Supplied material:
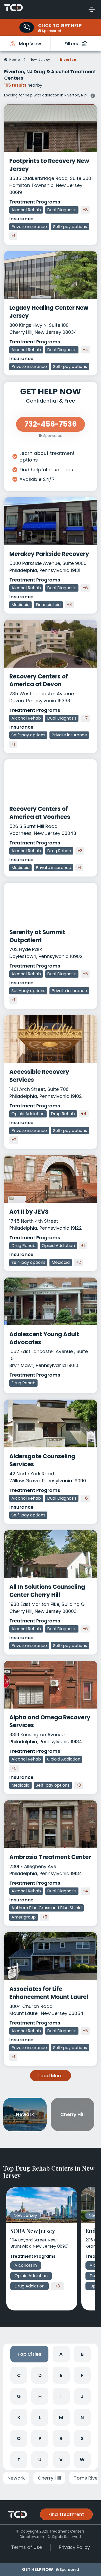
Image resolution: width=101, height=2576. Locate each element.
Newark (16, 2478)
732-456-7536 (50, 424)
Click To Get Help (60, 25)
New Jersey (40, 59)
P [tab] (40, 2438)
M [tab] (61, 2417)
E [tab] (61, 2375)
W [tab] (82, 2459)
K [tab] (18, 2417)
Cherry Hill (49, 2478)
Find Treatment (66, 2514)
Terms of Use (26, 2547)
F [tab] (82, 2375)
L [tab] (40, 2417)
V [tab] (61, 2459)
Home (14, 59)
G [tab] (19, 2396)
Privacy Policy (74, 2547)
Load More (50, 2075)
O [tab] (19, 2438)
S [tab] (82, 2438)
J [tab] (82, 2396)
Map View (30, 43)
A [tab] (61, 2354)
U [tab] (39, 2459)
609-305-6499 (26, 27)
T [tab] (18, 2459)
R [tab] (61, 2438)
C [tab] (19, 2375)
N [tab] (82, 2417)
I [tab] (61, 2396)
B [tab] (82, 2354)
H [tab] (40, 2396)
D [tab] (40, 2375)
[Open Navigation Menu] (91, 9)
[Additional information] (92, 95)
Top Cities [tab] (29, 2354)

---

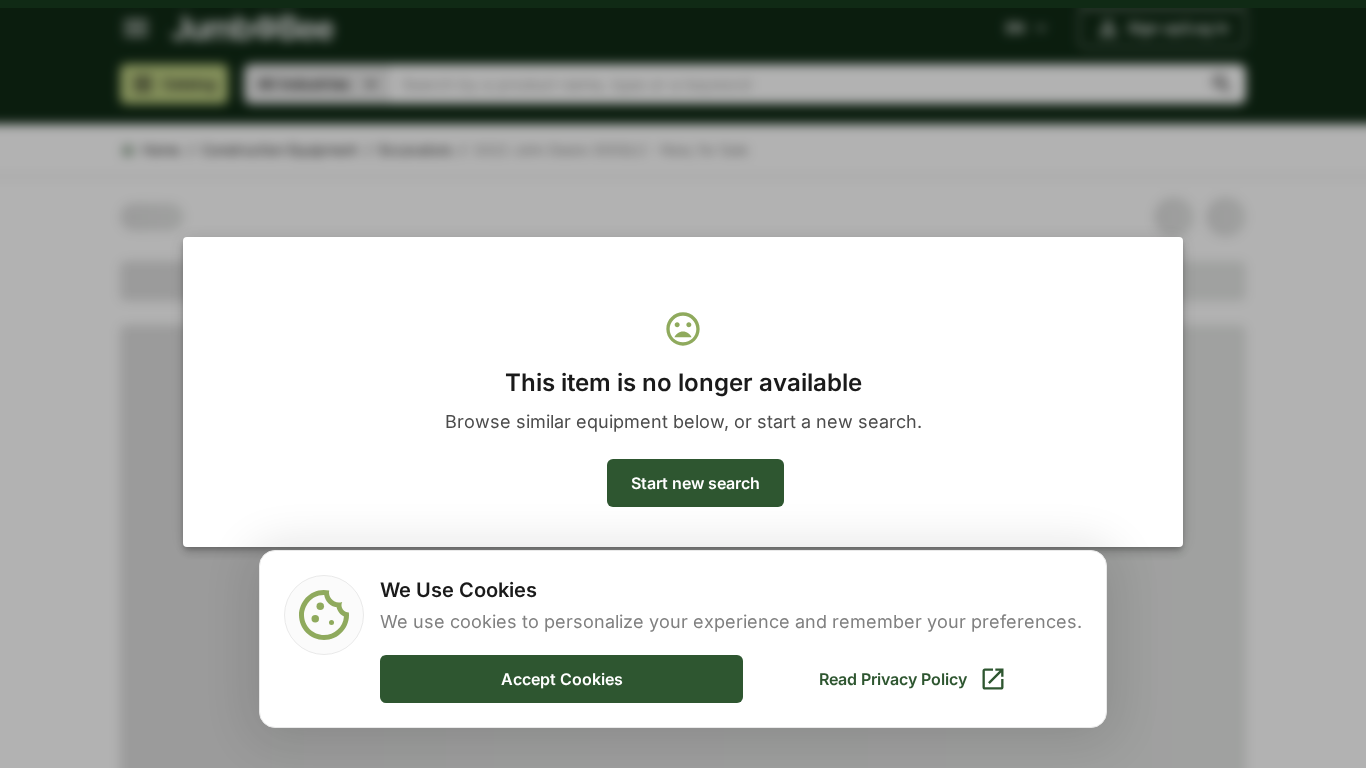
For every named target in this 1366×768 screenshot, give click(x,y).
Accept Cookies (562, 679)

To do: Copy out only the lines of the records above from the one with "Image resolution: width=101, height=2576." through the one with "Top Cities [tab] (29, 2354)", exactly as they stand, both included.

Response:
Image resolution: width=101, height=2576. Locate each element.
Newark (16, 2478)
732-456-7536 (50, 424)
Click To Get Help (60, 25)
New Jersey (40, 59)
P [tab] (40, 2438)
M [tab] (61, 2417)
E [tab] (61, 2375)
W [tab] (82, 2459)
K [tab] (18, 2417)
Cherry Hill (49, 2478)
Find Treatment (66, 2514)
Terms of Use (26, 2547)
F [tab] (82, 2375)
L [tab] (40, 2417)
V [tab] (61, 2459)
Home (14, 59)
G [tab] (19, 2396)
Privacy Policy (74, 2547)
Load More (50, 2075)
O [tab] (19, 2438)
S [tab] (82, 2438)
J [tab] (82, 2396)
Map View (30, 43)
A [tab] (61, 2354)
U [tab] (39, 2459)
609-305-6499 (26, 27)
T [tab] (18, 2459)
R [tab] (61, 2438)
C [tab] (19, 2375)
N [tab] (82, 2417)
I [tab] (61, 2396)
B [tab] (82, 2354)
H [tab] (40, 2396)
D [tab] (40, 2375)
[Open Navigation Menu] (91, 9)
[Additional information] (92, 95)
Top Cities [tab] (29, 2354)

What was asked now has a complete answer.